Si l’Allemagne est moins déstabilisée que certains voisins européens par la pandémie, les grands rassemblements populaires restent interdits au moins jusqu’au 31 août. Mais « avec des précautions, les matches à huis clos sont certainement à nouveau possibles », a estimé mardi le ministre de la Santé, Jens Spahn. « Pour des millions de fans de football, ce serait alors un retour à la normale à partir du 9 mai, même si c’est dans un stade vide. »
Cette possible reprise a également reçu un accueil positif des grosses cylindrées du championnat, du Bayern (1er au classement avant l’interruption) à Dortmund en passant par le RB Leipzig. Leurs joueurs ont retrouvé par petits groupes ces dernières semaines le chemin de l’entraînement. « Tant que les règles pourront être respectées, les joueurs joueront, en quarantaine s’il le faut », a plaisanté la vedette du Bayern Thomas Müller.
Tester les footballeurs, une mesure injuste ?

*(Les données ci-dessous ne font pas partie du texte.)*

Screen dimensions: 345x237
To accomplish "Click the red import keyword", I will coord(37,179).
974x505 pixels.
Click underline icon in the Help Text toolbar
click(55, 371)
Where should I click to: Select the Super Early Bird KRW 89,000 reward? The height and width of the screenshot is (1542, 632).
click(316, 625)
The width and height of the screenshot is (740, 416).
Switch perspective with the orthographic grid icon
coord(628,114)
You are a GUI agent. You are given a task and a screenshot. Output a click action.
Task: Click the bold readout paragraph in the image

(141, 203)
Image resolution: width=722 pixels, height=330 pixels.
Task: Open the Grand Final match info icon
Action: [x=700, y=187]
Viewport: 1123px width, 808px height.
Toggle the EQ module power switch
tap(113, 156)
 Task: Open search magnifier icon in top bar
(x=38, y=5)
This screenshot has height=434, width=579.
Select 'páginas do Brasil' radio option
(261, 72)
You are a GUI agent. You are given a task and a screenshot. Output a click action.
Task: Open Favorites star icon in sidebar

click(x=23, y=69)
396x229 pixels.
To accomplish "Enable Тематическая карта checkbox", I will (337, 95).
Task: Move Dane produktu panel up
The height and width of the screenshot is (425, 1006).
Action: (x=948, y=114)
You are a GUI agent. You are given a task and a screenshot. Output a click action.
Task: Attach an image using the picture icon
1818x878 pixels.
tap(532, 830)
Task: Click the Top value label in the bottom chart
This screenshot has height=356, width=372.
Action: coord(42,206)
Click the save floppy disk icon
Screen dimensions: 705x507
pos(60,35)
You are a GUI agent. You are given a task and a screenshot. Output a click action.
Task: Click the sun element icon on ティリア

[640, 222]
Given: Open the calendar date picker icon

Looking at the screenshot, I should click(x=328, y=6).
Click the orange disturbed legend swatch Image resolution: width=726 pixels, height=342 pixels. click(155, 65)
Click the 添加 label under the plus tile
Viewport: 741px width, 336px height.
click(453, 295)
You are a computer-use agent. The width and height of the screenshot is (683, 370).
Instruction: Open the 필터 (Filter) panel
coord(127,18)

Les clubs et la Ligue allemande sont invités à prendre des mesures sanitaires pour éviter toute contagion entre joueurs ou avec les dizaines de personnes présentes dans le stade lors d’une rencontre à huis clos. Un groupe de travail, présidé par le médecin de la sélection allemande Tim Meyer, doit faire des propositions. La Fédération (DFL) promet notamment que joueurs et membres des encadrements soient testés tous les trois jours. Elle évalue à 20 000 le nombre de tests nécessaires pour s’assurer que les rencontres à venir soient sans risques. Mais même si l’Allemagne dispose de capacités de test supérieures à ses voisins européens, une telle utilisation est loin de faire l’unanimité, en particulier dans le milieu médical. « Je pense que les tests devraient être utilisés là où cela a un sens médical », a ainsi déclaré Lars Schaade, le vice-président de l’Institut Robert Koch, chargé de la veille épidémiologique. « Je ne vois pas pourquoi certains groupes de population devraient être soumis à un dépistage systématique », a-t-il regretté.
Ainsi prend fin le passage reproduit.